=== What you have to do ===
Give back every entry below unchanged, keeping each character and line as it stands.
######
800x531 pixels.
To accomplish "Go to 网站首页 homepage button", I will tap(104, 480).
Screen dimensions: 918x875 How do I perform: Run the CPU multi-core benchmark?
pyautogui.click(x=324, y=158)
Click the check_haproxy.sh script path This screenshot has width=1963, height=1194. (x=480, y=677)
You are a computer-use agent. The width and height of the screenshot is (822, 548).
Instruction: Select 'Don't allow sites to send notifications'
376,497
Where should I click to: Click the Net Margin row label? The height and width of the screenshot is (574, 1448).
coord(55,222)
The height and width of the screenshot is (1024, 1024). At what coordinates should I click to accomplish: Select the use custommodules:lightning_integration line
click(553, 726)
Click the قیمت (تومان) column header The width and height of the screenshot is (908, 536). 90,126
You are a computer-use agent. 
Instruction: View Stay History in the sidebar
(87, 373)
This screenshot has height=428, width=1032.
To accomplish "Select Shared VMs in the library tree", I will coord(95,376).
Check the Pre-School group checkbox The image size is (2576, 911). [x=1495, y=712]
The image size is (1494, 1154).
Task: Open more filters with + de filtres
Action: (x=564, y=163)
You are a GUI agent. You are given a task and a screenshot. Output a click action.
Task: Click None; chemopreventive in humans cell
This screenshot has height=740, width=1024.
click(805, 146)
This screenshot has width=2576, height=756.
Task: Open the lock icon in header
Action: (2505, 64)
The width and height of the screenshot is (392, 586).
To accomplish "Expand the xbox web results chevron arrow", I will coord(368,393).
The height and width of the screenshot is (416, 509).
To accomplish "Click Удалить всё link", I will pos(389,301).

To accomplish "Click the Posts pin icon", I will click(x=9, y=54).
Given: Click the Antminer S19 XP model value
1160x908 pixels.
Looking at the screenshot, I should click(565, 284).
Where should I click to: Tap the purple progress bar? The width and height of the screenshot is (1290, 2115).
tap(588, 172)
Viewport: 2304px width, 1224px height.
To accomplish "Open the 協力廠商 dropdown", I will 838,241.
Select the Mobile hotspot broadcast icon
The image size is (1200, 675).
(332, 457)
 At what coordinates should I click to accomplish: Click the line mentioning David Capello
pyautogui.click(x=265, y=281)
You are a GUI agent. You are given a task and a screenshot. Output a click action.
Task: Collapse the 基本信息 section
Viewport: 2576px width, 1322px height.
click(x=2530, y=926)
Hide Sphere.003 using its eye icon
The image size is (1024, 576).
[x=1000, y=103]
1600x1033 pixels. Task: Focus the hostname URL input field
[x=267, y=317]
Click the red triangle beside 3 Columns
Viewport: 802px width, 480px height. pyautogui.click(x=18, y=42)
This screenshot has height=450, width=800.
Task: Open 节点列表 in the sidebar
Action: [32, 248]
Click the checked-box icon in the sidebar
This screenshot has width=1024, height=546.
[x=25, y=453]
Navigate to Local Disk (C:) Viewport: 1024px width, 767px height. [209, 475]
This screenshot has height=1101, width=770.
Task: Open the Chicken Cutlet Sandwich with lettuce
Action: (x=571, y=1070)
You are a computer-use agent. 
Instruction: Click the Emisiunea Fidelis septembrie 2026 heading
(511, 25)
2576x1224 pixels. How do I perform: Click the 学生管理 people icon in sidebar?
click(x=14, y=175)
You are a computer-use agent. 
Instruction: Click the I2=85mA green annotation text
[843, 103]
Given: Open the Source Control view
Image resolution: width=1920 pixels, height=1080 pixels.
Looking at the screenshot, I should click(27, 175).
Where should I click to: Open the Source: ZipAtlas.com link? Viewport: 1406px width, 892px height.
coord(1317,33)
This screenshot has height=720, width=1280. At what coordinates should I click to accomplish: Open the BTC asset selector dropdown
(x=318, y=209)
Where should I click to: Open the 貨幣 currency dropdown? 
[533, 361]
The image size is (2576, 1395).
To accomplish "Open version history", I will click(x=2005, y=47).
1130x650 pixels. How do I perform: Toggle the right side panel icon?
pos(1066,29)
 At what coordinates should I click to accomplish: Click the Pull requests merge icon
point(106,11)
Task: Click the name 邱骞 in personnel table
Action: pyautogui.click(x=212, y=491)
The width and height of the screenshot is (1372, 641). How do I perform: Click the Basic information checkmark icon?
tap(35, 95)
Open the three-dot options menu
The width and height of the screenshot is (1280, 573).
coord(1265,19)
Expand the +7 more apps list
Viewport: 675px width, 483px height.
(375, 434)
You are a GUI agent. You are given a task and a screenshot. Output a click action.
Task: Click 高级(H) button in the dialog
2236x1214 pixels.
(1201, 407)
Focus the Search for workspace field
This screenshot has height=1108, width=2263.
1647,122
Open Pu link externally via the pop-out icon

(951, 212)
######
=== Solution to this task ===
800x531 pixels.
To accomplish "Go to 网站首页 homepage button", I will tap(104, 480).
Screen dimensions: 918x875 How do I perform: Run the CPU multi-core benchmark?
pyautogui.click(x=324, y=158)
Click the check_haproxy.sh script path This screenshot has width=1963, height=1194. (x=480, y=677)
You are a computer-use agent. The width and height of the screenshot is (822, 548).
Instruction: Select 'Don't allow sites to send notifications'
376,497
Where should I click to: Click the Net Margin row label? The height and width of the screenshot is (574, 1448).
coord(55,222)
The height and width of the screenshot is (1024, 1024). At what coordinates should I click to accomplish: Select the use custommodules:lightning_integration line
click(553, 726)
Click the قیمت (تومان) column header The width and height of the screenshot is (908, 536). 90,126
You are a computer-use agent. 
Instruction: View Stay History in the sidebar
(87, 373)
This screenshot has height=428, width=1032.
To accomplish "Select Shared VMs in the library tree", I will coord(95,376).
Check the Pre-School group checkbox The image size is (2576, 911). [x=1495, y=712]
The image size is (1494, 1154).
Task: Open more filters with + de filtres
Action: (x=564, y=163)
You are a GUI agent. You are given a task and a screenshot. Output a click action.
Task: Click None; chemopreventive in humans cell
This screenshot has height=740, width=1024.
click(805, 146)
This screenshot has width=2576, height=756.
Task: Open the lock icon in header
Action: (2505, 64)
The width and height of the screenshot is (392, 586).
To accomplish "Expand the xbox web results chevron arrow", I will coord(368,393).
The height and width of the screenshot is (416, 509).
To accomplish "Click Удалить всё link", I will pos(389,301).

To accomplish "Click the Posts pin icon", I will click(x=9, y=54).
Given: Click the Antminer S19 XP model value
1160x908 pixels.
Looking at the screenshot, I should click(565, 284).
Where should I click to: Tap the purple progress bar? The width and height of the screenshot is (1290, 2115).
tap(588, 172)
Viewport: 2304px width, 1224px height.
To accomplish "Open the 協力廠商 dropdown", I will 838,241.
Select the Mobile hotspot broadcast icon
The image size is (1200, 675).
(332, 457)
 At what coordinates should I click to accomplish: Click the line mentioning David Capello
pyautogui.click(x=265, y=281)
You are a GUI agent. You are given a task and a screenshot. Output a click action.
Task: Collapse the 基本信息 section
Viewport: 2576px width, 1322px height.
click(x=2530, y=926)
Hide Sphere.003 using its eye icon
The image size is (1024, 576).
[x=1000, y=103]
1600x1033 pixels. Task: Focus the hostname URL input field
[x=267, y=317]
Click the red triangle beside 3 Columns
Viewport: 802px width, 480px height. pyautogui.click(x=18, y=42)
This screenshot has height=450, width=800.
Task: Open 节点列表 in the sidebar
Action: [32, 248]
Click the checked-box icon in the sidebar
This screenshot has width=1024, height=546.
[x=25, y=453]
Navigate to Local Disk (C:) Viewport: 1024px width, 767px height. [209, 475]
This screenshot has height=1101, width=770.
Task: Open the Chicken Cutlet Sandwich with lettuce
Action: (x=571, y=1070)
You are a computer-use agent. 
Instruction: Click the Emisiunea Fidelis septembrie 2026 heading
(511, 25)
2576x1224 pixels. How do I perform: Click the 学生管理 people icon in sidebar?
click(x=14, y=175)
You are a computer-use agent. 
Instruction: Click the I2=85mA green annotation text
[843, 103]
Given: Open the Source Control view
Image resolution: width=1920 pixels, height=1080 pixels.
Looking at the screenshot, I should click(27, 175).
Where should I click to: Open the Source: ZipAtlas.com link? Viewport: 1406px width, 892px height.
coord(1317,33)
This screenshot has height=720, width=1280. At what coordinates should I click to accomplish: Open the BTC asset selector dropdown
(x=318, y=209)
Where should I click to: Open the 貨幣 currency dropdown? 
[533, 361]
The image size is (2576, 1395).
To accomplish "Open version history", I will click(x=2005, y=47).
1130x650 pixels. How do I perform: Toggle the right side panel icon?
pos(1066,29)
 At what coordinates should I click to accomplish: Click the Pull requests merge icon
point(106,11)
Task: Click the name 邱骞 in personnel table
Action: pyautogui.click(x=212, y=491)
The width and height of the screenshot is (1372, 641). How do I perform: Click the Basic information checkmark icon?
tap(35, 95)
Open the three-dot options menu
The width and height of the screenshot is (1280, 573).
coord(1265,19)
Expand the +7 more apps list
Viewport: 675px width, 483px height.
(375, 434)
You are a GUI agent. You are given a task and a screenshot. Output a click action.
Task: Click 高级(H) button in the dialog
2236x1214 pixels.
(1201, 407)
Focus the Search for workspace field
This screenshot has height=1108, width=2263.
1647,122
Open Pu link externally via the pop-out icon

(951, 212)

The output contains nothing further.